A long-term study of the most widely used osteoporosis drug has found that many women can discontinue the drug after five years without increasing their fracture risk for as long as five more years.
The study on alendronate was led by researchers at the University of California, San Francisco. The research also showed that women at very high risk of painful spine fractures might be better-off continuing treatment.
"This has important implications as it has not been known whether treatment of osteoporosis should be continued indefinitely," said lead author Dennis Black, PhD, professor in the UCSF Department of Epidemiology and Biostatistics. "Because women with osteoporosis, particularly older post-menopausal women, often need to take multiple drugs, this would be welcome news for this group."

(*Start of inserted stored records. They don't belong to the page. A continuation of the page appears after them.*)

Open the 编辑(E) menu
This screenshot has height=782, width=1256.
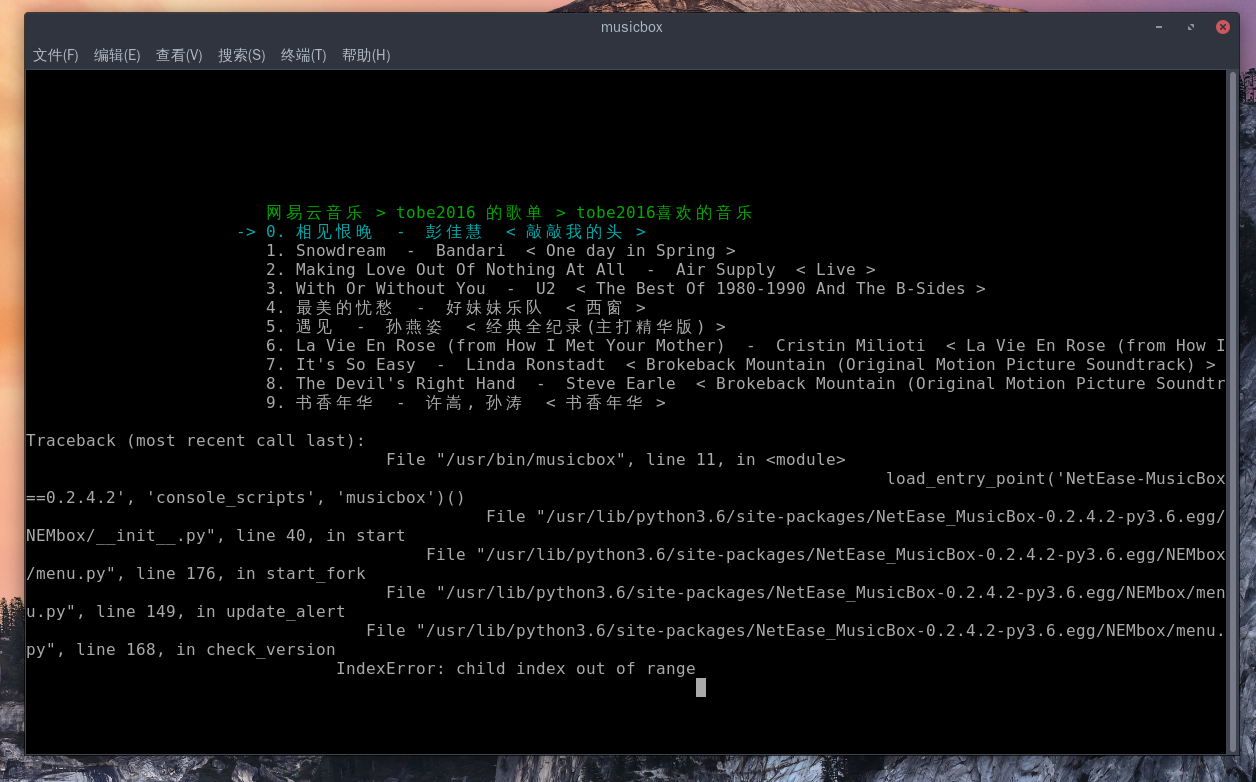(x=117, y=55)
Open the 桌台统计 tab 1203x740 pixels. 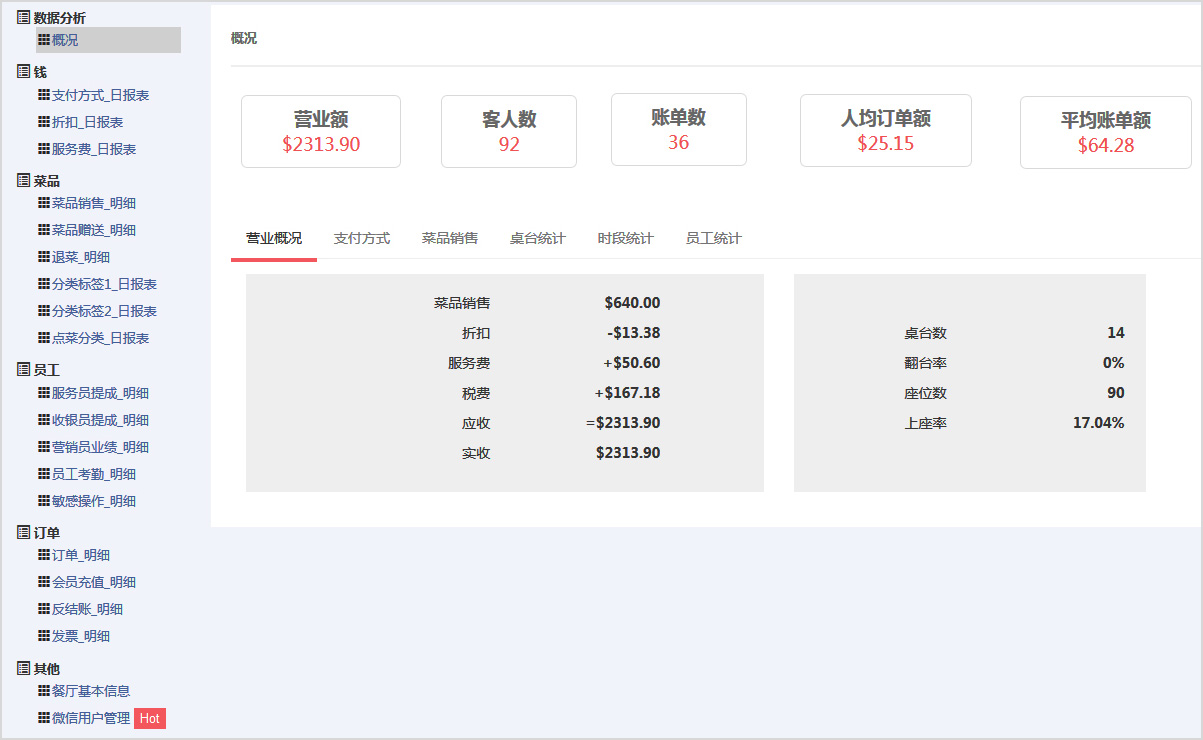pos(537,238)
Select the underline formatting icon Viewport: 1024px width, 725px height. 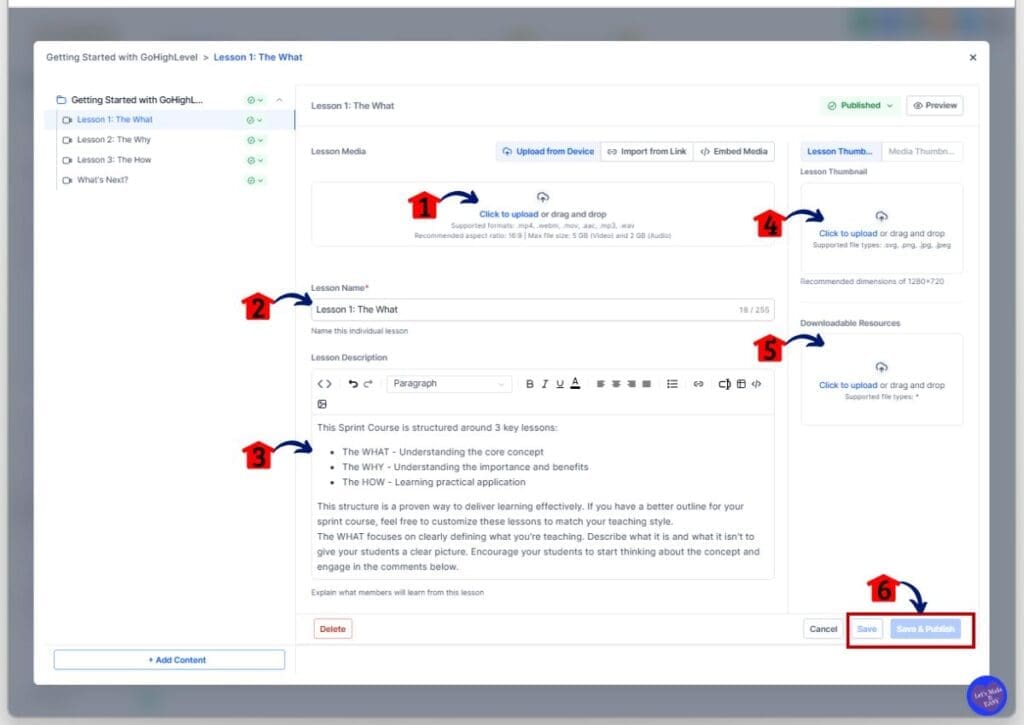[x=558, y=383]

According to Black, shorter term studies of up to five years duration have shown reductions in fracture risk with alendronate treatment. This was the first study to examine the effects on fracture using the drug longer than five years, he said.
"We found that women who discontinued the drug had the same rate of non-spine fractures as women who continued using the drug," he said. "However, for clinically-recognized spine fractures, usually discovered due to back pain, continuing alendronate was better than discontinuing. And, if women choose to continue, we showed that 10 years of treatment is safe."
The new findings are from a follow-up study to the initial randomized trial that examined the effect of daily alendronate, a bisphosphonate or anti-resorptive drug, on bone mineral density and fracture risk in post-menopausal women with low BMD for up to 3.8 years.
Alendronate is used to reduce bone loss, increase bone density and reduce the risk of spine, wrist and hip fractures in postmenopausal women. Bisphosphonates are the most commonly used treatment for postmenopausal osteoporosis.
The initial study was named the Fracture Intervention Trial or FIT, and its results were reported in 1996 and 1998.
The follow-up study now being reported is known as FLEX, for FIT Long-Term Extension. It was designed to evaluate the effects on BMD for a total of 10 years, comparing those who continued to take the drug with those who stopped after five years. A total of 1,099 women who had previously received alendronate in FIT and afterwards, were re-randomized to receive placebo or alendronate at 5 mg or 10 mg daily.
According to Black, findings showed that "women randomized to continue taking alendronate did maintain a higher BMD at the hip and spine than those randomized to placebo. For those who stopped, there was a modest loss of BMD, but not a dramatic loss."
The study found differences in bone loss in those who continued versus those who stopped but the differences were surprisingly modest and there were no differences in rates of non-spine fractures or in spine fractures as assessed by comparison of spine x-rays. Severe spine fractures associated with painful symptoms were lower in those who continued but were relatively rare overall (5 percent in those who discontinued vs. 2.5 percent among those who continued drug treatment).
In the United States, osteoporosis affects about 44 million people age 50 and older, and of these, 80 percent are postmenopausal women.
According to Black, "Older people are often taking several different medications. But for many women, if they can discontinue one treatment after five years, it would also be a welcome lifestyle change and will decrease their overall costs for medical care."
A typical regimen requires the patient to drink a full glass of water with the drug on an empty stomach and sit upright for up to 30 minutes.
While the results suggest discontinuation of the treatment for some women, women at a very high risk of clinical spine fractures may benefit by continuing beyond five years, according to Black.
"In the future, we hope to be able to more specifically identify people who should continue and who should stop."